A related error may have infected all of KPI Ninja’s utilization calculations, with potentially large consequences. KPI Ninja’s utilization reduction claims on page 10 appear not to have been normalized to correct for the difference in shortened years between the two cohorts. If they have indeed not been so adjusted, then all the service utilization numbers shown for Nextera members on that page currently need an upward adjustment of 10%. One devastating effect: this adjustment would completely erase Nextera’s claim of reducing utilization of emergency departments.
There is no evidence that the utilization data were normalized to correct for the one-month shortfall of Nextera members “in cohort dwell time”.
Summary of all current Nextera posts.
The two astonishing claims of Nextera’s school district advertising blitz are deeply misleading and unsupported. In no meaningful sense, does Nextera save 27% or $913 per year for every patient served by Nextera’s doctors rather than by the Saint Vrain Valley region’s traditional, fee-for-service primary care physicians. In no meaningful sense, do patients served by Nextera doctors have 92.7% fewer inpatient hospital admissions than those served by the Saint Vrain Valley region’s traditional, fee-for-service primary care physicians.
The KPI Ninja report on Nextera is at war with the best available evidence on direct primary care, that from the Milliman study. The KPI Ninja analysis head-faked risk adjustment, an essential feature of plan comparison, but actually performed none at all. The vast bulk of the reported cost savings turn on the dubious finding that a low risk population had a Medicare-like hospital admissions rate they could have reduced by choosing Nextera’s physicians.

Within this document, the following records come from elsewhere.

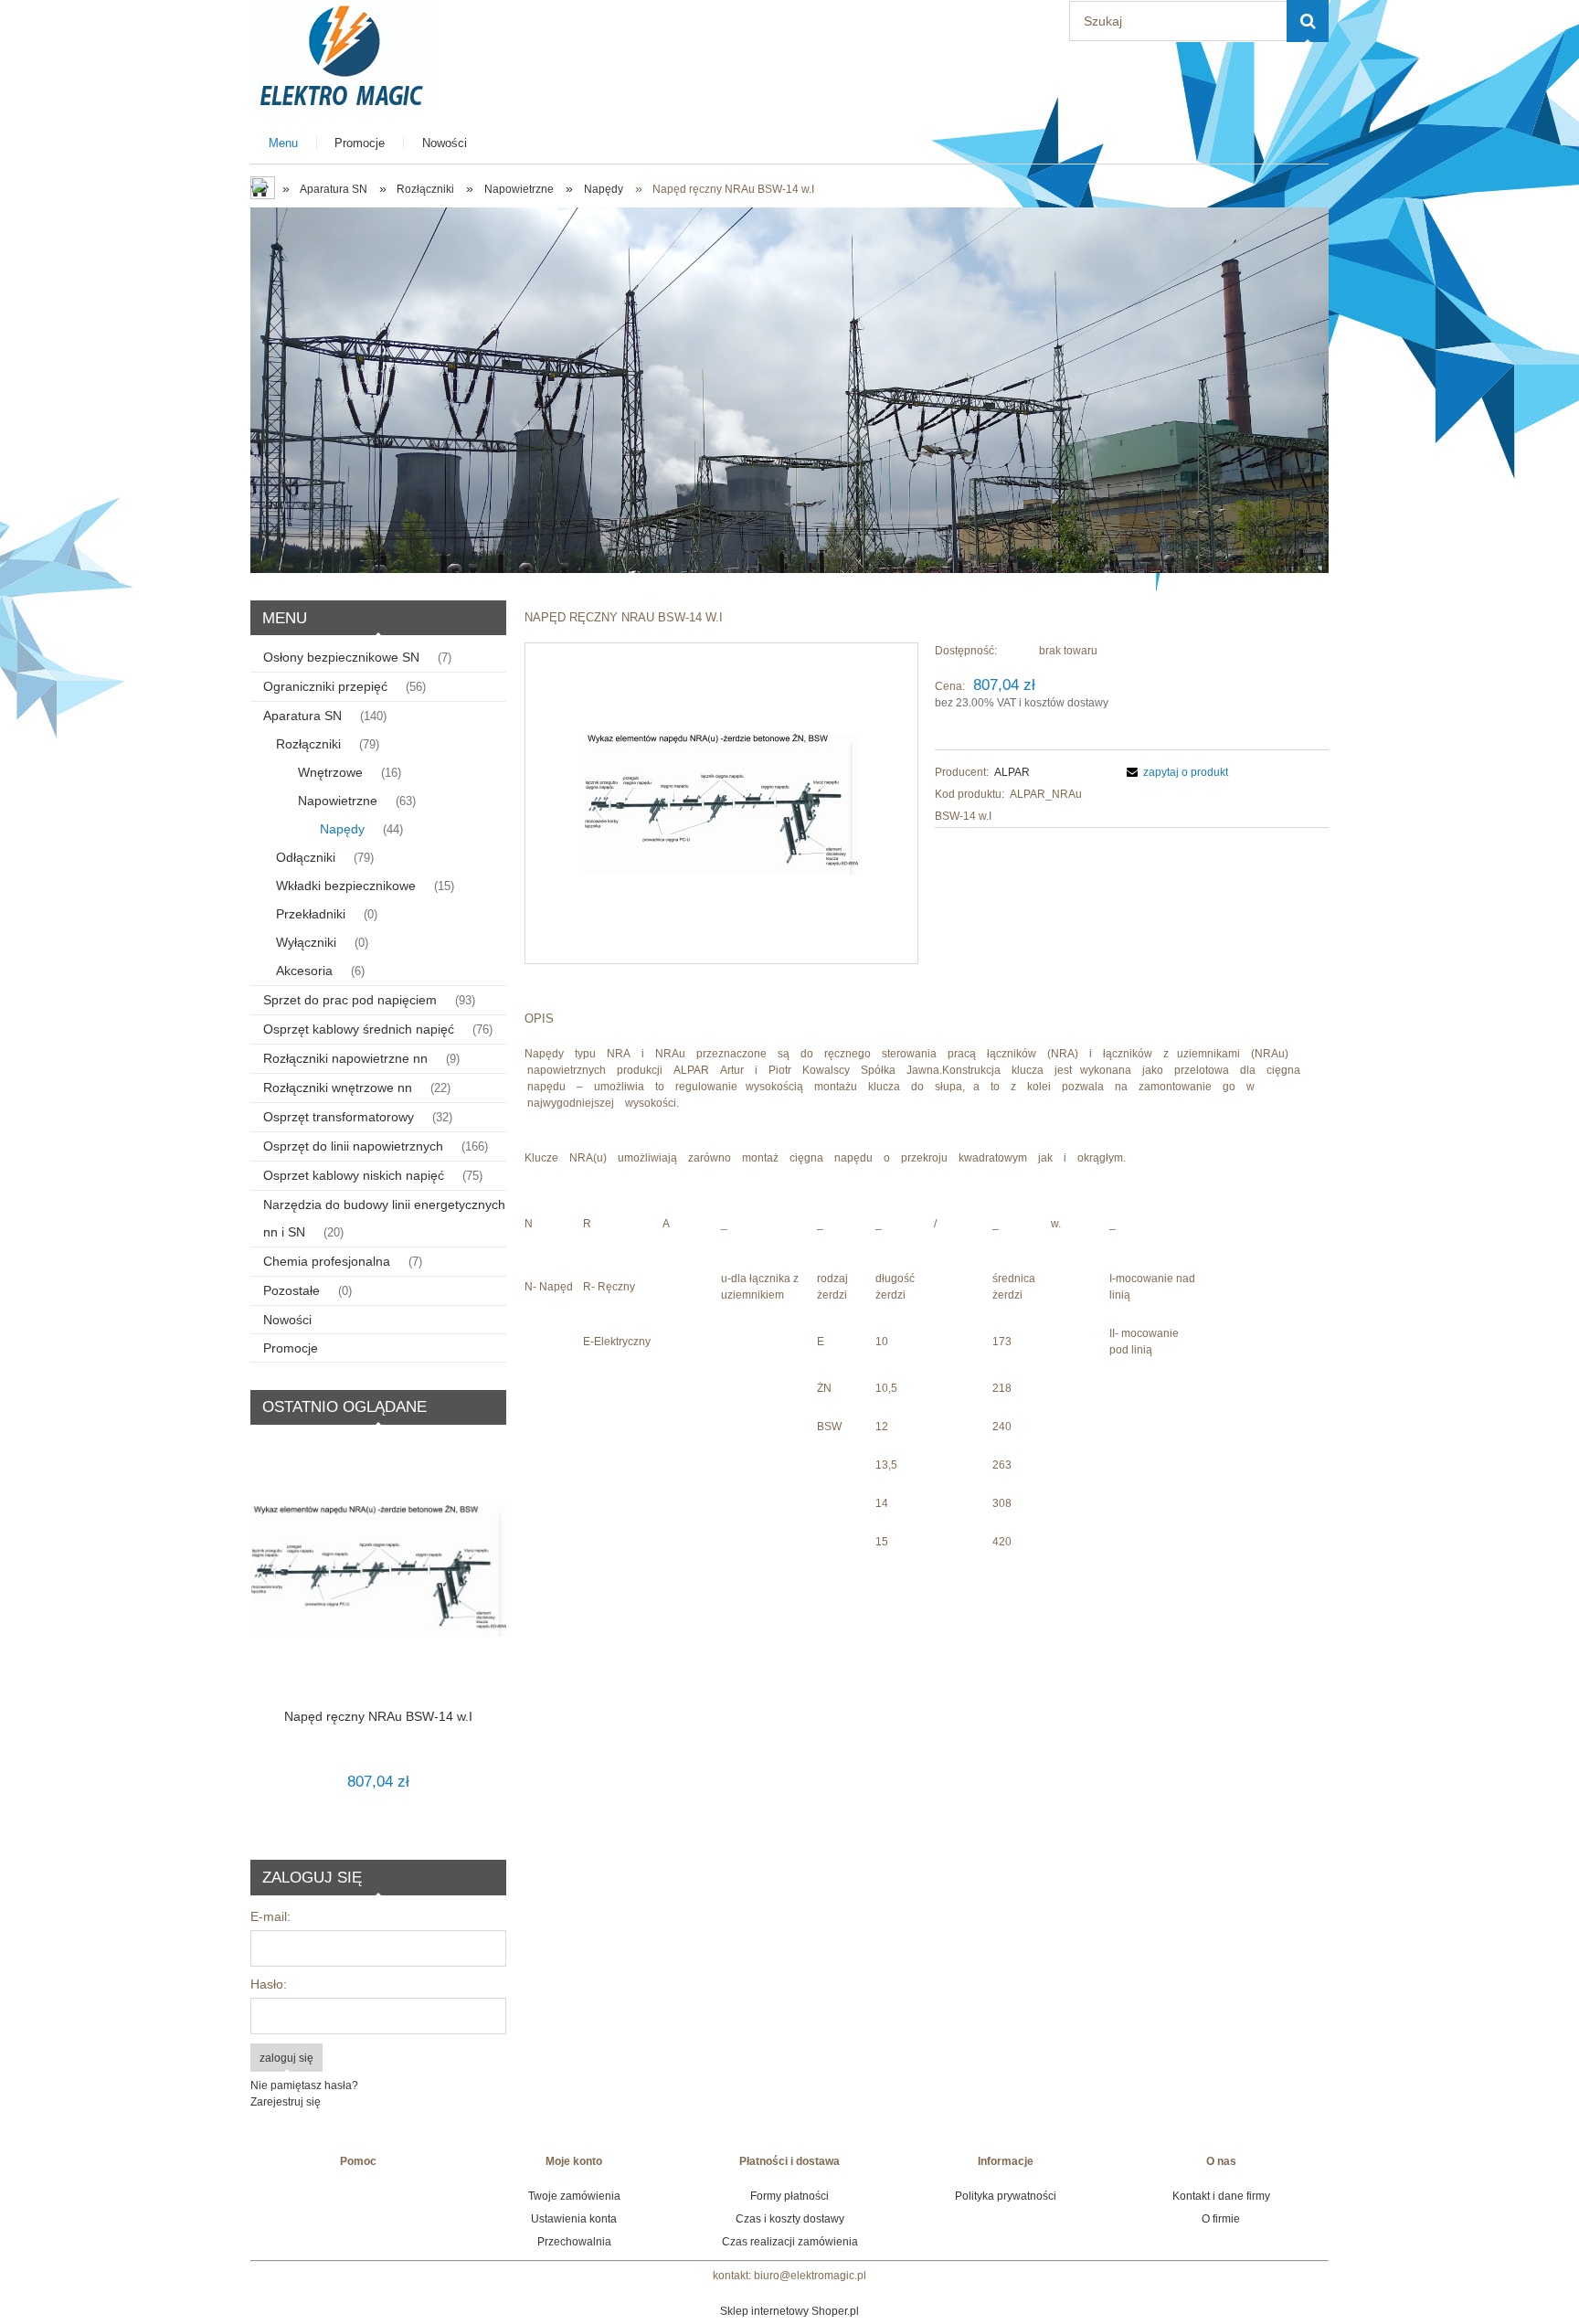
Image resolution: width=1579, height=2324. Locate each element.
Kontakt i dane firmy (1221, 2196)
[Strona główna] (341, 52)
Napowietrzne (337, 800)
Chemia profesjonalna (326, 1261)
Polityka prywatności (1005, 2196)
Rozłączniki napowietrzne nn (345, 1058)
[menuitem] (283, 143)
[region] (789, 390)
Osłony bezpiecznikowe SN (341, 657)
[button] (1174, 772)
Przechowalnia (574, 2241)
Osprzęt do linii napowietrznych (353, 1146)
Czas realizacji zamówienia (790, 2241)
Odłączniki (305, 857)
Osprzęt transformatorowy (338, 1116)
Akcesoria (304, 970)
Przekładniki (310, 914)
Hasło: (268, 1984)
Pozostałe (291, 1290)
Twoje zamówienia (574, 2196)
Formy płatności (789, 2196)
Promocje (290, 1348)
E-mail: (270, 1916)
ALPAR (1012, 772)
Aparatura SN (302, 715)
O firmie (1221, 2219)
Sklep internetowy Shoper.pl (789, 2311)
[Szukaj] (1308, 21)
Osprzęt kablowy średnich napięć (358, 1029)
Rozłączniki (308, 744)
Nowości (287, 1319)
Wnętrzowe (330, 772)
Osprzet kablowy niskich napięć (353, 1175)
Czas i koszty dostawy (790, 2219)
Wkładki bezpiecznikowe (346, 885)
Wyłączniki (306, 942)
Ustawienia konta (574, 2219)
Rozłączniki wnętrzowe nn (337, 1087)
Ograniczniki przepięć (325, 686)
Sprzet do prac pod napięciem (350, 999)
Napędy (342, 829)
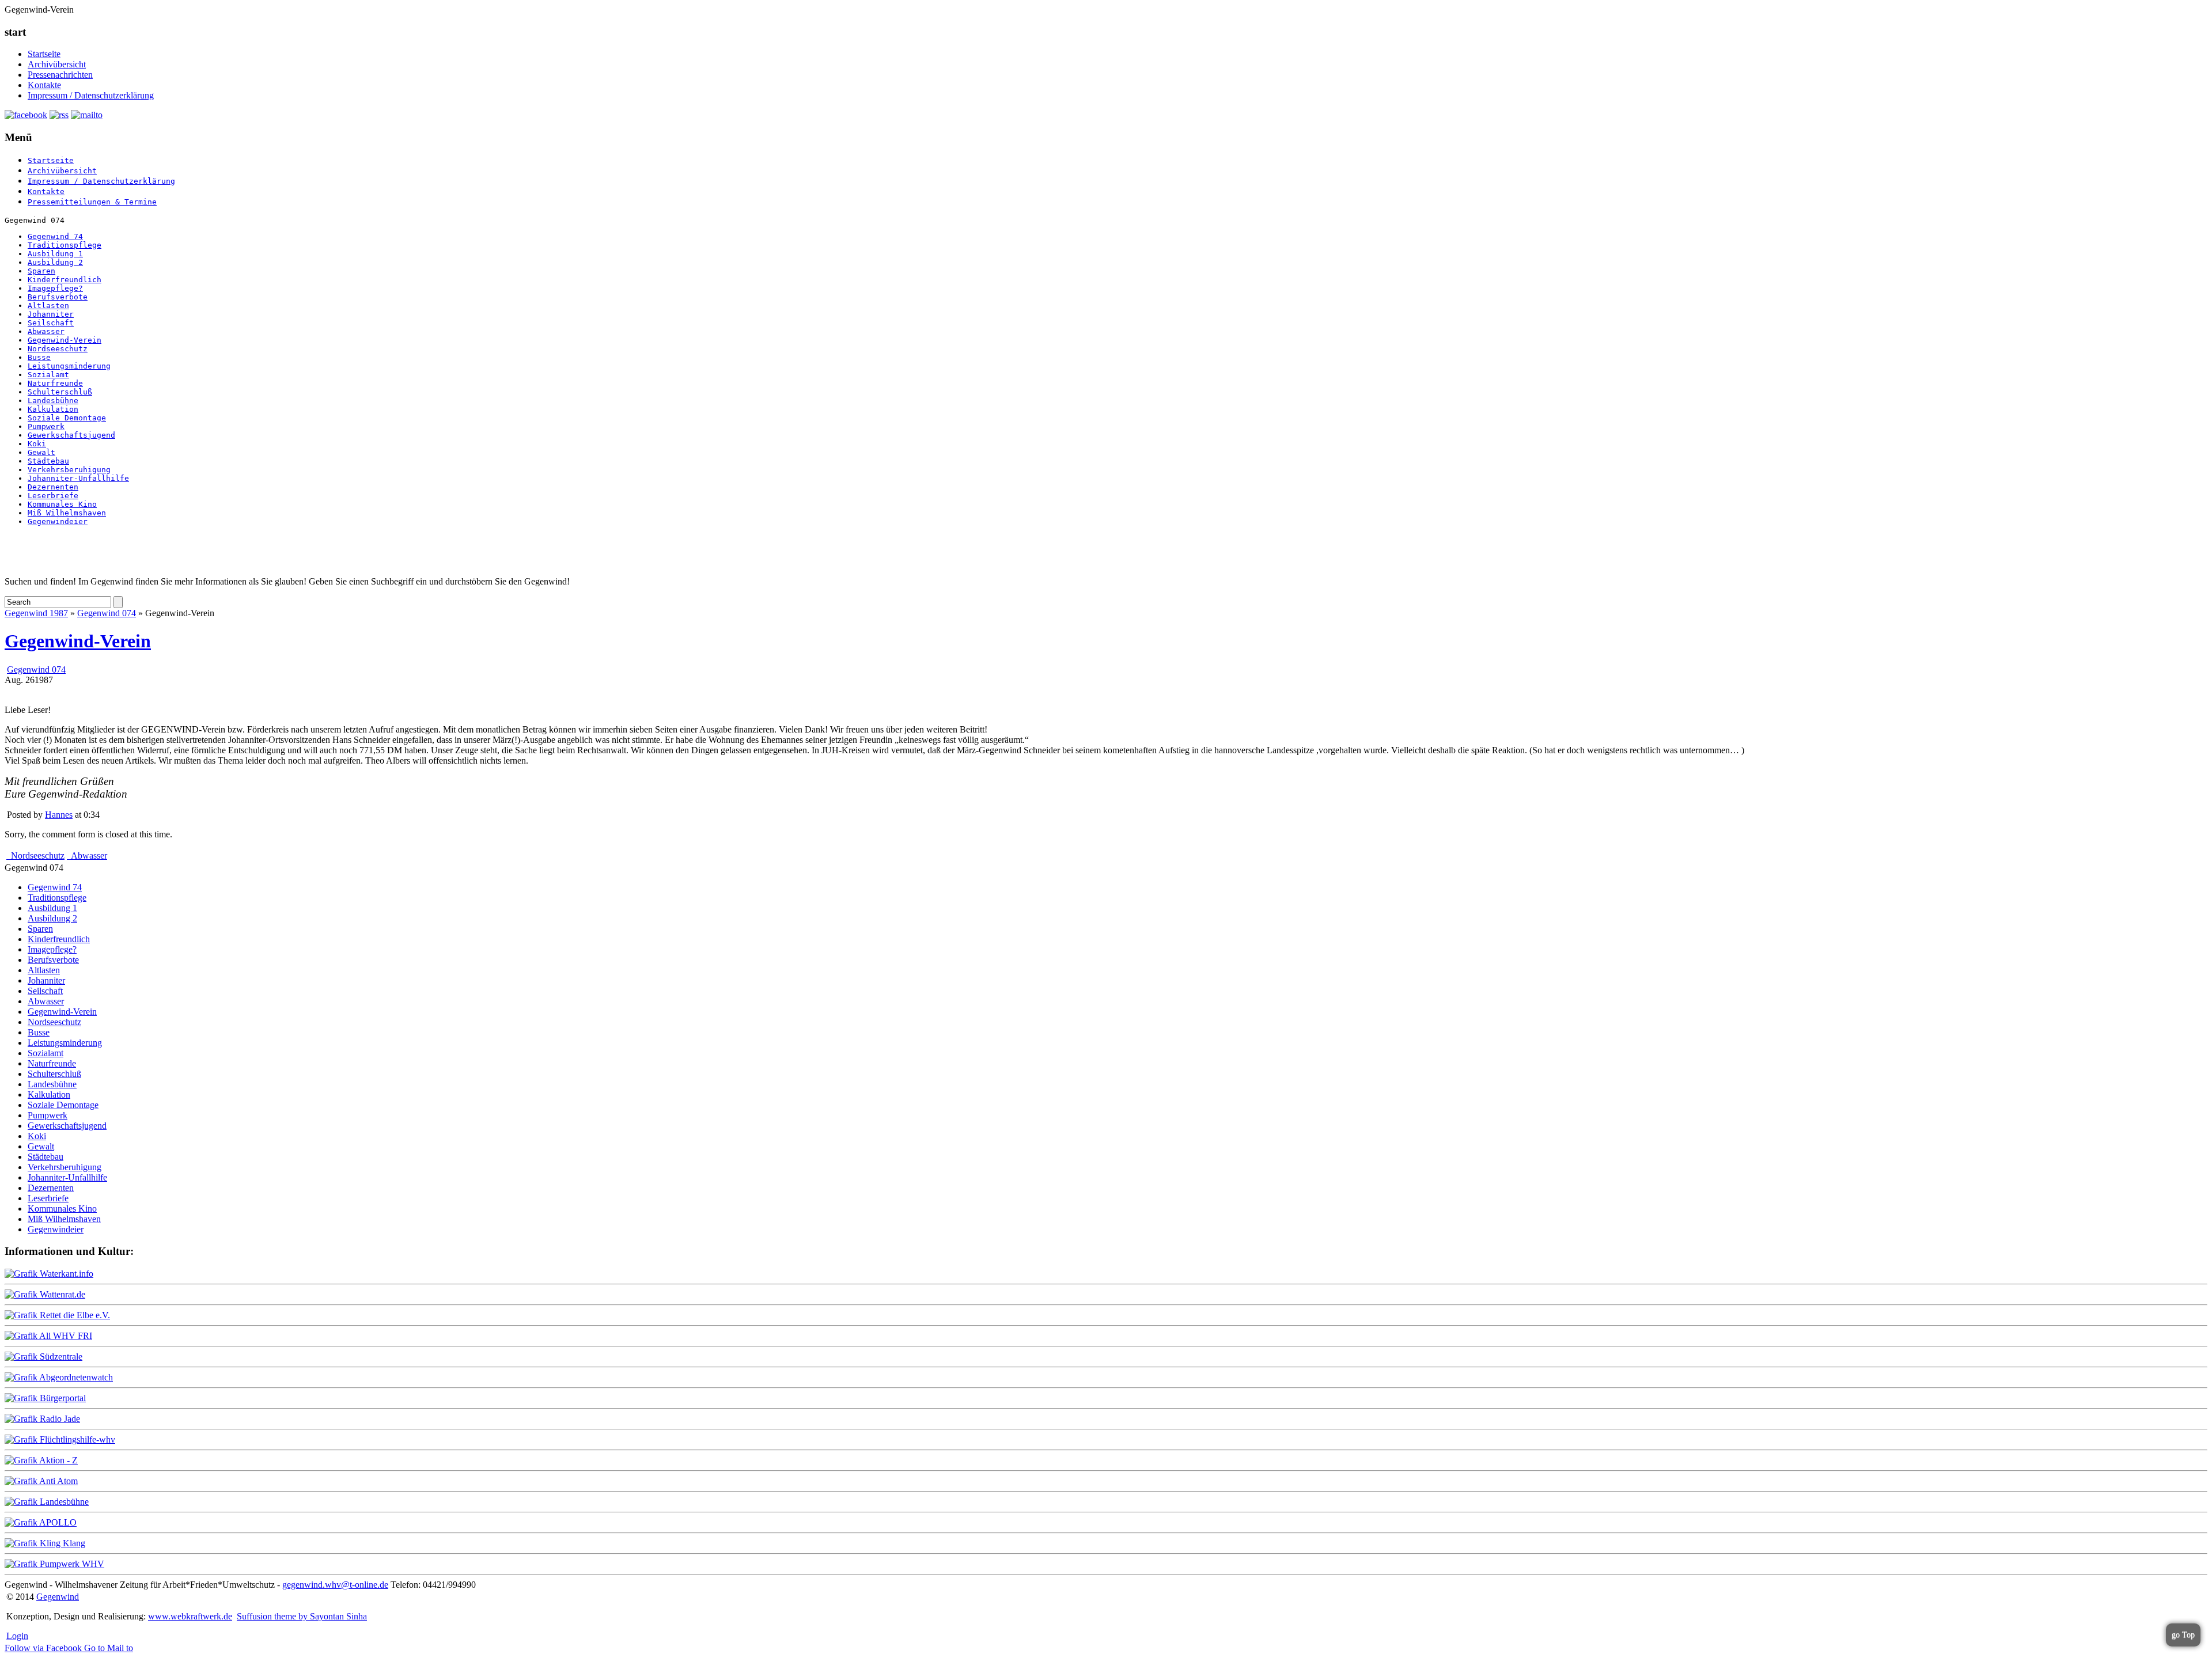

An adequate study required not only risk adjustment, but also adjustments for induced utilization and for normalizing employer share cost based on the benefit plans. Combined all adjustments cut the purported Nextera savings down from $913 to $337, even accepting as given a freakishly high IP admission rate and a freakishly low risk adjustment of 7.5%.
Every single one of the report’s claims that Nextera lowered the cost of various downstream care services is tainted by one or more of these unaddressed factors.
Credibility requires a well-designed study and careful analysis, transparency, candor, and a firm understanding of the many effects of benefit design. The KPI Ninja report on Nextera had none of it. It is, at best, a spin doctor’s badly concocted puff piece.Promotion of KPI Ninja’s work on behalf of one hundred Nextera physicians — by video, by press release, and by distribution of the report by social media and otherwise — is false advertising that demands correction.